Gardening By the Square Foot....Saving Water, Money & Time
June 01, 2012
It's June, and gardeners are already beginning to enjoy the fruits of their labor with fresh fruit and veggies from their own gardens. We wanted to explore ways to practice water conservation when gardening. One of the most effective ways is gardening by the square foot. Listed below are 9 very convincing reasons why even the most experienced gardener should consider this simple approach.
1. Saves Space: Square foot gardening boxes grow 100% of veggies grown the traditional way in only 20% of the space.
2. Saves Water: Instead of shocking young plants with icy hose water, you water square foot garden plants with ladles of sun-warmed water from buckets or rain barrels. In the end, you use about 10% of the water you’d spray on a traditional garden.
3. Saves Money on Gardening Tools: Since you never walk upon and pack down square foot gardening soil, you don’t need hoes, spades, or rakes to break it up. All you need is a hand trowel to mix the soil and a pair of scissors to cut greens.
4. No Walking: You can place square foot gardening boxes anywhere there’s sun — outside your back door, on patios, and on decks. The closer the boxes are to your kitchen, the more you’ll tend and harvest produce.
5. No Bending and Reaching: Square foot gardening boxes typically are 4-by-4-foot square because Bartholomew figured adults can comfortably reach 2 feet. Gardeners can walk around their boxes, tending veggies without ever overreaching. If bending is a problem, build boxes on legs or rest them on a card table.
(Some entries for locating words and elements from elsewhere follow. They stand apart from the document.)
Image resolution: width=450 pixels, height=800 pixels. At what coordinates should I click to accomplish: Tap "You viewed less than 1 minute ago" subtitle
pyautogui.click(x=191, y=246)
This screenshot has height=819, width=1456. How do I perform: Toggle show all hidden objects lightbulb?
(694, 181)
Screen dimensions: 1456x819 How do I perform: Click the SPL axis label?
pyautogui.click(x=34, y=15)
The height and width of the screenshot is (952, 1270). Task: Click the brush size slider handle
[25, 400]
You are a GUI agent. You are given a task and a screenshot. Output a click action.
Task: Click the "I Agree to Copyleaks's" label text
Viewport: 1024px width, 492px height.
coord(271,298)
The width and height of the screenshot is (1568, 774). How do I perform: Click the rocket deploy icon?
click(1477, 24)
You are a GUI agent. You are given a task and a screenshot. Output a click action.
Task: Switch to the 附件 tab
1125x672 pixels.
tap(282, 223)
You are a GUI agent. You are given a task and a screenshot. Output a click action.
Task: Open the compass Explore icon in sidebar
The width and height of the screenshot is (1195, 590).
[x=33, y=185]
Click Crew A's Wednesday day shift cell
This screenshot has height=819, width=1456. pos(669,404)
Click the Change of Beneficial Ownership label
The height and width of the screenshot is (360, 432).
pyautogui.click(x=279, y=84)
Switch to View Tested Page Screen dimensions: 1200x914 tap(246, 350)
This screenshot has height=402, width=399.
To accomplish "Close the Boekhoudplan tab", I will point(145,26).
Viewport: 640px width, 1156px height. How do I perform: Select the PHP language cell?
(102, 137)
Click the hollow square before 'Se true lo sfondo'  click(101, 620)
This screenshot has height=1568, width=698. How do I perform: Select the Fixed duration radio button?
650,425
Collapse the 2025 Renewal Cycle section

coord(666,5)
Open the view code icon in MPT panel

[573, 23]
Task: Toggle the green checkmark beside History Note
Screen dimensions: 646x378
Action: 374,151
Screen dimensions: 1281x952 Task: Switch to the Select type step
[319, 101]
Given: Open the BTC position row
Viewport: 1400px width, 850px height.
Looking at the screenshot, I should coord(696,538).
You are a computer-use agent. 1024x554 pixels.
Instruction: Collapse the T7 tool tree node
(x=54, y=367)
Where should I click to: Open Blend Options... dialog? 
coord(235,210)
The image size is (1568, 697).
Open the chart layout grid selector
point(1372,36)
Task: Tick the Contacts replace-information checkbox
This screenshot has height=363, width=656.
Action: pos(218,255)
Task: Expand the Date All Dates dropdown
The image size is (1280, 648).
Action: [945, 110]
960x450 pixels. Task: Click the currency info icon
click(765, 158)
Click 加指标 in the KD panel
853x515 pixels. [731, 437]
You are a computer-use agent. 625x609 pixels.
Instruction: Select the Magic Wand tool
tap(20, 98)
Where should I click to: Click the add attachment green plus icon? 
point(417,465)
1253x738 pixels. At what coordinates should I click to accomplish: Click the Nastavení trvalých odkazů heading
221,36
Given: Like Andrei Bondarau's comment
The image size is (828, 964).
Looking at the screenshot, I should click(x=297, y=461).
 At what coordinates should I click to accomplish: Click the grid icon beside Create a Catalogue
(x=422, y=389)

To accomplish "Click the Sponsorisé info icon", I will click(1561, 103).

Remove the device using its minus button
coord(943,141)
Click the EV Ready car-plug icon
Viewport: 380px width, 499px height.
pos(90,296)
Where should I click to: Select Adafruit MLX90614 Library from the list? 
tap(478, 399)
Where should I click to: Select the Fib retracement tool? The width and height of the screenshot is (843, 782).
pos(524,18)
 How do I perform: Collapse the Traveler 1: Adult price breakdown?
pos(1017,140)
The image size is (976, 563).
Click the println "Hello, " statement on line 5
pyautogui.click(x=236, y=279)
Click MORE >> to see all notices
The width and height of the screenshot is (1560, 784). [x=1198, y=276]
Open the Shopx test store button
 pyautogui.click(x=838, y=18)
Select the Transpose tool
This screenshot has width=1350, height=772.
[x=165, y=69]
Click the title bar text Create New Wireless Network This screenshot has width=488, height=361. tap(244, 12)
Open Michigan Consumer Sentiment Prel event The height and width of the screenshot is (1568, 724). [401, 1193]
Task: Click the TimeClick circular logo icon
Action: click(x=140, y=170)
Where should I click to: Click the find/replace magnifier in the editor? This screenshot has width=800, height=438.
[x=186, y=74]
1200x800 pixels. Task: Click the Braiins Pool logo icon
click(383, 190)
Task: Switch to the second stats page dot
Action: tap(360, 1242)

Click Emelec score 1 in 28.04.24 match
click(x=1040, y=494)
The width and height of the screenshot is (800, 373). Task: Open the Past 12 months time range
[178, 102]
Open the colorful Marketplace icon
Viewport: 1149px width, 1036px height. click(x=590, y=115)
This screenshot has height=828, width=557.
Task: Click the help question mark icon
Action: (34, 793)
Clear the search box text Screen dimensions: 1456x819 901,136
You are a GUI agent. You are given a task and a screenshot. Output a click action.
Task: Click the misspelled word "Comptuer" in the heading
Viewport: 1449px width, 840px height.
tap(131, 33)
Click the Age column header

6. No Weeding: Most weeds come from seeds or spores buried in soil. Square foot gardening soil, however, uses a 6-inch-deep mixture of 1/3 peat moss, 1/3 coarse vermiculite, and 1/3 blended compost made with at least five different sources — leaves, manure, food scraps, coffee grinds, and eggshells. If a wayward seed does blow into a planting box, you can easily pluck it from loose soil.
7. Uses Fewer Seeds: Traditional gardeners sprinkle seeds around, and then thin seedlings. Square foot gardeners plant seeds and seedlings according to a precise plant-spacing formula: 1 tomato seedling per sq. ft, 16 onions, 8 peas, 4 celery, and so on. The formula eliminates guesswork and stretches a pack of seeds much further.
8. Raises Little Gardeners: Kids love to play in dirt and watch things grow. Square foot gardening lets them do both, without the tedious chore of weeding. As a bonus, kids are more likely to eat vegetables they’ve grown themselves.
9. Raises Rolling Crops: After you harvest 1 square foot of veggies, throw in a handful of compost and plant a different crop in the bare square. That way, you’ll have a steady supply of greens throughout fall or until the first frost, whichever comes first.